### WHAT NEEDS TO BE DONE
Can you rewrite the lines below with each "checkbox" replaced by "tick box" and everything else left unchanged?

### PROVIDED DATA
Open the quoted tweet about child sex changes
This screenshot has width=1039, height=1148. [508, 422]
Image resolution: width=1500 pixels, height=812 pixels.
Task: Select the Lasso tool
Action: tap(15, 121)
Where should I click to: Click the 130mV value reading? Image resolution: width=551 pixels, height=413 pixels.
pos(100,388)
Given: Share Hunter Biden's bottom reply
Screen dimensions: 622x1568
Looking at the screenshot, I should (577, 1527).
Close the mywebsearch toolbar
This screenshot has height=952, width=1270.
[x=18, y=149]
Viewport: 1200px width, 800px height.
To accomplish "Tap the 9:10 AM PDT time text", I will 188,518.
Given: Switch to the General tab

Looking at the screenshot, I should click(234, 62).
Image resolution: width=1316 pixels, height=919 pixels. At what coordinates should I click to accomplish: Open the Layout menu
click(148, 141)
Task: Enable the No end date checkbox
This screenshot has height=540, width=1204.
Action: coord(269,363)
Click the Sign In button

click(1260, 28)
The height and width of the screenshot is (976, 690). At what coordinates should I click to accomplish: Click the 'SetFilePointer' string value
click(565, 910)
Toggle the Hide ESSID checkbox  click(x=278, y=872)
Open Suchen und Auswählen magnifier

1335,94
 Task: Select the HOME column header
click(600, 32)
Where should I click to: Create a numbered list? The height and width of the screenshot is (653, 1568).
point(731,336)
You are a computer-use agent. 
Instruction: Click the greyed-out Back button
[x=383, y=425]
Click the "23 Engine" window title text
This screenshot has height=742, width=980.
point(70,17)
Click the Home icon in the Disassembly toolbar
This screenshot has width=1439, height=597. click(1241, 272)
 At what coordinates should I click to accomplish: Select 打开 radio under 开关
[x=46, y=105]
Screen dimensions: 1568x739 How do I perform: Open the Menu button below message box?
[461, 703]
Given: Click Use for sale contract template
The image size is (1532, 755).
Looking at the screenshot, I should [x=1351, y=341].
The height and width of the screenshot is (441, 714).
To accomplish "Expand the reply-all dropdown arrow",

### SOLUTION FOR THIS TASK
Open the quoted tweet about child sex changes
This screenshot has width=1039, height=1148. [508, 422]
Image resolution: width=1500 pixels, height=812 pixels.
Task: Select the Lasso tool
Action: tap(15, 121)
Where should I click to: Click the 130mV value reading? Image resolution: width=551 pixels, height=413 pixels.
pos(100,388)
Given: Share Hunter Biden's bottom reply
Screen dimensions: 622x1568
Looking at the screenshot, I should (577, 1527).
Close the mywebsearch toolbar
This screenshot has height=952, width=1270.
[x=18, y=149]
Viewport: 1200px width, 800px height.
To accomplish "Tap the 9:10 AM PDT time text", I will 188,518.
Given: Switch to the General tab

Looking at the screenshot, I should click(234, 62).
Image resolution: width=1316 pixels, height=919 pixels. At what coordinates should I click to accomplish: Open the Layout menu
click(148, 141)
Task: Enable the No end date tick box
This screenshot has height=540, width=1204.
Action: coord(269,363)
Click the Sign In button

click(1260, 28)
The height and width of the screenshot is (976, 690). At what coordinates should I click to accomplish: Click the 'SetFilePointer' string value
click(565, 910)
Toggle the Hide ESSID tick box  click(x=278, y=872)
Open Suchen und Auswählen magnifier

1335,94
 Task: Select the HOME column header
click(600, 32)
Where should I click to: Create a numbered list? The height and width of the screenshot is (653, 1568).
point(731,336)
You are a computer-use agent. 
Instruction: Click the greyed-out Back button
[x=383, y=425]
Click the "23 Engine" window title text
This screenshot has height=742, width=980.
point(70,17)
Click the Home icon in the Disassembly toolbar
This screenshot has width=1439, height=597. click(1241, 272)
 At what coordinates should I click to accomplish: Select 打开 radio under 开关
[x=46, y=105]
Screen dimensions: 1568x739 How do I perform: Open the Menu button below message box?
[461, 703]
Given: Click Use for sale contract template
The image size is (1532, 755).
Looking at the screenshot, I should [x=1351, y=341].
The height and width of the screenshot is (441, 714).
To accomplish "Expand the reply-all dropdown arrow",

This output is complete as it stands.